- HOW TO COMPLETE THIS TASK -
Find the line with "Open the Profiles menu item" in the listing below. Write it out exactly, along with every later line up to the final one.

- ENTRIES PROVIDED -
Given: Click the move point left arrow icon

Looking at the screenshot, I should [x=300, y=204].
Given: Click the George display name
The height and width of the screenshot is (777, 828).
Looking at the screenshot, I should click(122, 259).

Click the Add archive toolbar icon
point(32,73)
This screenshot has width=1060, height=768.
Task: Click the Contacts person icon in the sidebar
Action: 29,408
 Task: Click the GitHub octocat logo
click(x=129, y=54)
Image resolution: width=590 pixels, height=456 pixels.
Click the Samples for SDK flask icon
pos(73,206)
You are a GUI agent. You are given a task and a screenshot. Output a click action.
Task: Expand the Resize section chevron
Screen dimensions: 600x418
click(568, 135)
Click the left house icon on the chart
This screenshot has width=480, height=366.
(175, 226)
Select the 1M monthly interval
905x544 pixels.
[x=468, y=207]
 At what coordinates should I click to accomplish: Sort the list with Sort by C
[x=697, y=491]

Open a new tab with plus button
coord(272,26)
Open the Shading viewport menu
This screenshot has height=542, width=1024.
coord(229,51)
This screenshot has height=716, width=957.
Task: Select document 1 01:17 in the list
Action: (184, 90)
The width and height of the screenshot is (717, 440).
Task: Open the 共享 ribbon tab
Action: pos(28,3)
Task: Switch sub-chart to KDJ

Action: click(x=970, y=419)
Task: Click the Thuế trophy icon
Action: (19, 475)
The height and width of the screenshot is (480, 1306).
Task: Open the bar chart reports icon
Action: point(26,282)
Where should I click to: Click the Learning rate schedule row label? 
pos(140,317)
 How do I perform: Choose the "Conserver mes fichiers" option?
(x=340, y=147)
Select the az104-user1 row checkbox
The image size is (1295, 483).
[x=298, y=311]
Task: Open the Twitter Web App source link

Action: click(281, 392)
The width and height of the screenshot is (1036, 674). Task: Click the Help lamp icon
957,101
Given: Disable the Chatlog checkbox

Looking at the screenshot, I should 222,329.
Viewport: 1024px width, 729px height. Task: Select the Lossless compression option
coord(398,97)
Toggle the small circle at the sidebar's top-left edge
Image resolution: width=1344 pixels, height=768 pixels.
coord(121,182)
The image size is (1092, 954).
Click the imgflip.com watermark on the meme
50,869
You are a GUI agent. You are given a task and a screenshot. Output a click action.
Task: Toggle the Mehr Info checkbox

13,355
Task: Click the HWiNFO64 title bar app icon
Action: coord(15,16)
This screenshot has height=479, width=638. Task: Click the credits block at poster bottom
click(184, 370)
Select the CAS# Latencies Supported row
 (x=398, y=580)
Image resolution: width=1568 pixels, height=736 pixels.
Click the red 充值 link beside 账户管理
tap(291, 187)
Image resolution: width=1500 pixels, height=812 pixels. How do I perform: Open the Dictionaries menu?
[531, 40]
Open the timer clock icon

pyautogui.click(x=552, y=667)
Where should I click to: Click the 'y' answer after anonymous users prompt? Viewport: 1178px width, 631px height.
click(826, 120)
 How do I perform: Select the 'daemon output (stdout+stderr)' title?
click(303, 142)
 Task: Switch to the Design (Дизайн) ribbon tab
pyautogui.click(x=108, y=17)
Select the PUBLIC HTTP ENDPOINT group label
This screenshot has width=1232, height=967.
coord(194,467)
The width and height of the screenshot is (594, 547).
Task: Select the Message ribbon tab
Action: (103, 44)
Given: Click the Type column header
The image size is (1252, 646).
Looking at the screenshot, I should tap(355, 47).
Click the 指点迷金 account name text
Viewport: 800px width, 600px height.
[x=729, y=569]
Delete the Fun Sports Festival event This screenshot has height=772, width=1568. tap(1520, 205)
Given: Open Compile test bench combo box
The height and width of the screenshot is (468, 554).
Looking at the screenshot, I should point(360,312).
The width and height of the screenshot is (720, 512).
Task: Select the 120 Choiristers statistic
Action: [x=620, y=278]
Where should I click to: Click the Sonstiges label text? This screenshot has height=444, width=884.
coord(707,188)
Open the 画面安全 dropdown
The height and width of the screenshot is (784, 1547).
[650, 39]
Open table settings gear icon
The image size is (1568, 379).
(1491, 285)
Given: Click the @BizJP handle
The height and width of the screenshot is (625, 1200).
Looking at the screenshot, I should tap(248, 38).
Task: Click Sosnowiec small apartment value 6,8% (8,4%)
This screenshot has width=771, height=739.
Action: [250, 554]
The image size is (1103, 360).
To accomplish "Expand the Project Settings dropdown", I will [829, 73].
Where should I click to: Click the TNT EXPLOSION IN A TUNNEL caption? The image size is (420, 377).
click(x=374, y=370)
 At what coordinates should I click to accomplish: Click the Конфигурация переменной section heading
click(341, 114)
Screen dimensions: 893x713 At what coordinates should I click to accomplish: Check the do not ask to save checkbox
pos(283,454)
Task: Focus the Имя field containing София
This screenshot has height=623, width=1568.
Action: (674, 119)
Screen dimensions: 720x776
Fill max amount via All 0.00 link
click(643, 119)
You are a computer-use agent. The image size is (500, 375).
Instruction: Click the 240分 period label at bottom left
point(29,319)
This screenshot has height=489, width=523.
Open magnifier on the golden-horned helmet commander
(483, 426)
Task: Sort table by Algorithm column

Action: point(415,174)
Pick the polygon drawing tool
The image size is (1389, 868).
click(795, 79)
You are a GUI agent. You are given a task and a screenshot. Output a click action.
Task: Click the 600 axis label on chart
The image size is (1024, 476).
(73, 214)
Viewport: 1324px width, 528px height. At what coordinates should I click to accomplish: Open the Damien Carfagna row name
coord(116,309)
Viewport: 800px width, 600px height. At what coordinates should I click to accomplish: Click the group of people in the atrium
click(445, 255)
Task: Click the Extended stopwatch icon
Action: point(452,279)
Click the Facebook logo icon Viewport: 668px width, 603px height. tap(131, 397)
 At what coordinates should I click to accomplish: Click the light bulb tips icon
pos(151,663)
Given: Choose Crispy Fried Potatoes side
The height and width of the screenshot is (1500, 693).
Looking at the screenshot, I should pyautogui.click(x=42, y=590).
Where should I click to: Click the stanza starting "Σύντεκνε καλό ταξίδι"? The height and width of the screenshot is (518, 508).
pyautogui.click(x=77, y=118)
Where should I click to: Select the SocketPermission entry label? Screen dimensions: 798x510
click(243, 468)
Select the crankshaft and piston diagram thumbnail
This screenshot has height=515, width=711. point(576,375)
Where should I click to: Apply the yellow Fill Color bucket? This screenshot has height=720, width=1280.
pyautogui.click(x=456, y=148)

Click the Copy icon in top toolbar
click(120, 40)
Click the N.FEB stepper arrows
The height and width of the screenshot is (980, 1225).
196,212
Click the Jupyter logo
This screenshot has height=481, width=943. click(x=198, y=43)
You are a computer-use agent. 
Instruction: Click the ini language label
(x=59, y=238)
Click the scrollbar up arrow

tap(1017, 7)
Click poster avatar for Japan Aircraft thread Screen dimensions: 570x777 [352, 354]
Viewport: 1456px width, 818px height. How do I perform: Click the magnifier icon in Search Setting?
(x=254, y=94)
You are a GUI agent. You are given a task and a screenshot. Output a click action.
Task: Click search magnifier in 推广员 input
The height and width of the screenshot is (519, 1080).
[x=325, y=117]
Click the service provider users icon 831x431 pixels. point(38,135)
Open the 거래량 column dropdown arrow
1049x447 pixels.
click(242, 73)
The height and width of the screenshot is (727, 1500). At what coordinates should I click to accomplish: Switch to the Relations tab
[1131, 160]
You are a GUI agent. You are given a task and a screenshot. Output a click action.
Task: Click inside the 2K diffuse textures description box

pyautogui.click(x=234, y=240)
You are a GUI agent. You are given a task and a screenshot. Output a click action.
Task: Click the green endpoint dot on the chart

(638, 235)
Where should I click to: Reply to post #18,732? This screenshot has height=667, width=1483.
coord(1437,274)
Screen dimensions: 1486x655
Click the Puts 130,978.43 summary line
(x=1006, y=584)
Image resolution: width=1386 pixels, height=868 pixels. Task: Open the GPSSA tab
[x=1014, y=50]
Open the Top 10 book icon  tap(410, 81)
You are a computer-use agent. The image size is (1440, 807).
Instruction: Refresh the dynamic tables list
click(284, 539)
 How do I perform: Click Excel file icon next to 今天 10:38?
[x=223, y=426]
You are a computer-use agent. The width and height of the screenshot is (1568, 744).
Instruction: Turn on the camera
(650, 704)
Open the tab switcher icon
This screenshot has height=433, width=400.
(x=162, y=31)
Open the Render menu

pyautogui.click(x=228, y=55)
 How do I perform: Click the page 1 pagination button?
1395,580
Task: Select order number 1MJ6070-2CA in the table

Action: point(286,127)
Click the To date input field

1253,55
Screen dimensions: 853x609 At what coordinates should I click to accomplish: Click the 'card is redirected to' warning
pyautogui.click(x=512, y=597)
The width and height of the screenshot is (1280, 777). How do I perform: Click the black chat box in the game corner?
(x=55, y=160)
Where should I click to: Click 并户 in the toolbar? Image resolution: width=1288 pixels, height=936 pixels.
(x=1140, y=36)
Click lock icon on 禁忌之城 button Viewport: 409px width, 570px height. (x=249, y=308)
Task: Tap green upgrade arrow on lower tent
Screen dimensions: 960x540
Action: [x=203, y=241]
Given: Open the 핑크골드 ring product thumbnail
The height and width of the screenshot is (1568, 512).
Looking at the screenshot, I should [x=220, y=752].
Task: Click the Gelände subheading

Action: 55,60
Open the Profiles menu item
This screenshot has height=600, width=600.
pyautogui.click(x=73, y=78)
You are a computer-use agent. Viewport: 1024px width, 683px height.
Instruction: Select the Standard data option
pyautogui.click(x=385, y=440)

- THE COMPLETED TASK -
Open the Profiles menu item
This screenshot has height=600, width=600.
pyautogui.click(x=73, y=78)
You are a computer-use agent. Viewport: 1024px width, 683px height.
Instruction: Select the Standard data option
pyautogui.click(x=385, y=440)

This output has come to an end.